■ Source text:
Training, equipment, key to US support against Darien migrant smuggling

By Moncho Torres
Panama City, June 16 (EFE).- The head of the United States Southern Command told EFE Friday that the two-month campaign announced in April between Panama, Colombia, and the United States amid the migration crisis in the Darien jungle isn’t over.
“The campaign has not ended”, Gen. Laura Richardson said, after a high-level meeting on Apr. 11 between Colombia, the US and Panama ended in a two-month joint effort to deal with the humanitarian situation in Darien.
Richardson said then that the assembled authorities predicted that once this campaign began, it would “extend for many months,” and even more so when “the successes and progress it is having” are reviewed, for which the countries want to counter border crime in the region.
The Darien jungle, the natural border between Colombia and Panama, is crossed daily by hundreds of migrants on their way to North America, despite the many dangers they face, from swollen rivers and falling hills, to attacks by wild animals or lack of drinking water.
There are also criminals who abuse migrants, committing robbery, rape and murder, a reality that contrasts with the idyllic image of the “walk” through the jungle that traffickers advertise on social media to feed their lucrative business.

■ Written task A:
Answer each question using the Darien article:
(i) Who is named as the head of the United States Southern Command?
(ii) On what date did Colombia, the US and Panama hold their high-level meeting?
(iii) Which two countries does the Darien jungle naturally separate?
■ Written task B: Transcribe the Darien article word for word from "Richardson said then" to "in the region.".
None of this material is needed.

(Target position records)
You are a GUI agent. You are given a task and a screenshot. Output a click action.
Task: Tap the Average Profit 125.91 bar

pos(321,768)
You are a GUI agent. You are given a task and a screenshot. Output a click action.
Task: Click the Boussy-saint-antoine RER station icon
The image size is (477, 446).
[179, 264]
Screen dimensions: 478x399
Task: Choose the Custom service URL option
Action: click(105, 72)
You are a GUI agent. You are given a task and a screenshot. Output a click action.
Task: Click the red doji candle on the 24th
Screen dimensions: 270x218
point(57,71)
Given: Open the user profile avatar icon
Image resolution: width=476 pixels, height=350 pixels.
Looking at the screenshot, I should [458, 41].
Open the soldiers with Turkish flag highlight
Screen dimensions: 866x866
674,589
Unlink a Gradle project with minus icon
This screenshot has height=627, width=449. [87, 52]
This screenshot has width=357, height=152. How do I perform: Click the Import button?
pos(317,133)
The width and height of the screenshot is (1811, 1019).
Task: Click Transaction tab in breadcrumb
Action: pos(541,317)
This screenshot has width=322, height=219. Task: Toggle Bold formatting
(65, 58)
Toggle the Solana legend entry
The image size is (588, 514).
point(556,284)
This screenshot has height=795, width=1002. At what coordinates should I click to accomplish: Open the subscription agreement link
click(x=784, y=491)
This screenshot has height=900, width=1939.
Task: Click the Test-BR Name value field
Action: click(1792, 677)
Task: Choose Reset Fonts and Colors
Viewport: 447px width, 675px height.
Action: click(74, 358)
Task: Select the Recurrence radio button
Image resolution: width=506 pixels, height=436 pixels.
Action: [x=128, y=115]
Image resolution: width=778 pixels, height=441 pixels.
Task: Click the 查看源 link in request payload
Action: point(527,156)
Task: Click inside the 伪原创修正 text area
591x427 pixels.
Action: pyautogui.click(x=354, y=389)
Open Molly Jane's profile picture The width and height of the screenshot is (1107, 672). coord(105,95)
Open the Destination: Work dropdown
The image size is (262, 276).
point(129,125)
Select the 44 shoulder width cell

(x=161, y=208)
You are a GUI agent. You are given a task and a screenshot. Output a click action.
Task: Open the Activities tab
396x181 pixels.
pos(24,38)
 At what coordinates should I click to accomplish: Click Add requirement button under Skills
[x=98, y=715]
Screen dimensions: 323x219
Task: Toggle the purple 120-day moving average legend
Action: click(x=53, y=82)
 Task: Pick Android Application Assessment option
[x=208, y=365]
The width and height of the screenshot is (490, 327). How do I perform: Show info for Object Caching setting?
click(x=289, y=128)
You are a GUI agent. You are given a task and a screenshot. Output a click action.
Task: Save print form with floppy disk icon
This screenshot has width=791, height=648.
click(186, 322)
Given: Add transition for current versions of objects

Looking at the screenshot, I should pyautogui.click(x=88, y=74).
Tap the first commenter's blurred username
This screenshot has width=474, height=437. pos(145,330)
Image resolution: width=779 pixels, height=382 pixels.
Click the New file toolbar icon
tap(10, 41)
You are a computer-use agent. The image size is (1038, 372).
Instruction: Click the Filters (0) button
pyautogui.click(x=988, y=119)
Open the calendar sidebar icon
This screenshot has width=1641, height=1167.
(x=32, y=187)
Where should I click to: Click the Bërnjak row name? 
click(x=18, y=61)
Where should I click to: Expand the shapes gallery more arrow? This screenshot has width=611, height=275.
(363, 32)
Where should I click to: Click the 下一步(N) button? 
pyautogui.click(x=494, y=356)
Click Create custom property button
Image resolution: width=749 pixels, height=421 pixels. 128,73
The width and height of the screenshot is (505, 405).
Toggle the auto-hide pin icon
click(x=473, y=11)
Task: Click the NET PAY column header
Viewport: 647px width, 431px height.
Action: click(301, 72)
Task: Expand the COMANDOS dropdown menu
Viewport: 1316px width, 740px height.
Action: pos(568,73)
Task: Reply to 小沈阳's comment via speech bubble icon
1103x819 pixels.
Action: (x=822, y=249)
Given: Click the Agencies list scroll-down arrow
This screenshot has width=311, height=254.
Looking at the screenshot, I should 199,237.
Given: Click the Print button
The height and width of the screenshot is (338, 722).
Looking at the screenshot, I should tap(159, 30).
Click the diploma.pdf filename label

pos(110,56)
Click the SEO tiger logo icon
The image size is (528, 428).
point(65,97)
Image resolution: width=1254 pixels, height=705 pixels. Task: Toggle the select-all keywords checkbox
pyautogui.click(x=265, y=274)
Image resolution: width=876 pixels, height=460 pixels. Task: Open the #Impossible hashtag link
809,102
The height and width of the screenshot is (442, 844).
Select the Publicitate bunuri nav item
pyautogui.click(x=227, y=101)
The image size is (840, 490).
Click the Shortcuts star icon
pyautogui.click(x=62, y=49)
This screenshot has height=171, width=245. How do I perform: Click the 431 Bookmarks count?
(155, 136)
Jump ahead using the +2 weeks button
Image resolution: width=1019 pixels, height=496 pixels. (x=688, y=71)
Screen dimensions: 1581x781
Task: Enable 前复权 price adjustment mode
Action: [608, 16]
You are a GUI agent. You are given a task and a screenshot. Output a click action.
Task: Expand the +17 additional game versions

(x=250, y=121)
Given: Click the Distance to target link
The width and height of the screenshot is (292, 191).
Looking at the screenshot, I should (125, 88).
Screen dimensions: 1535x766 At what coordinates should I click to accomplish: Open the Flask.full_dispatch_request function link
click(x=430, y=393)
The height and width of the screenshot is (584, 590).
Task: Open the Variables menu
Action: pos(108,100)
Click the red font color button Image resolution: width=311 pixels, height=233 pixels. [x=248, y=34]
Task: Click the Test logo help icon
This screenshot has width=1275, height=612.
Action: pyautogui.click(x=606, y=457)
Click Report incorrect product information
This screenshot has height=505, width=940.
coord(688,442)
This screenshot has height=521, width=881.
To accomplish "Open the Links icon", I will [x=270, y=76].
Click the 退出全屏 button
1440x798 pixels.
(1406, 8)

■ Expected answer A:
(i) Gen. Laura Richardson
(ii) Apr. 11
(iii) Colombia and Panama

■ Expected answer B:
Richardson said then that the assembled authorities predicted that once this campaign began, it would “extend for many months,” and even more so when “the successes and progress it is having” are reviewed, for which the countries want to counter border crime in the region.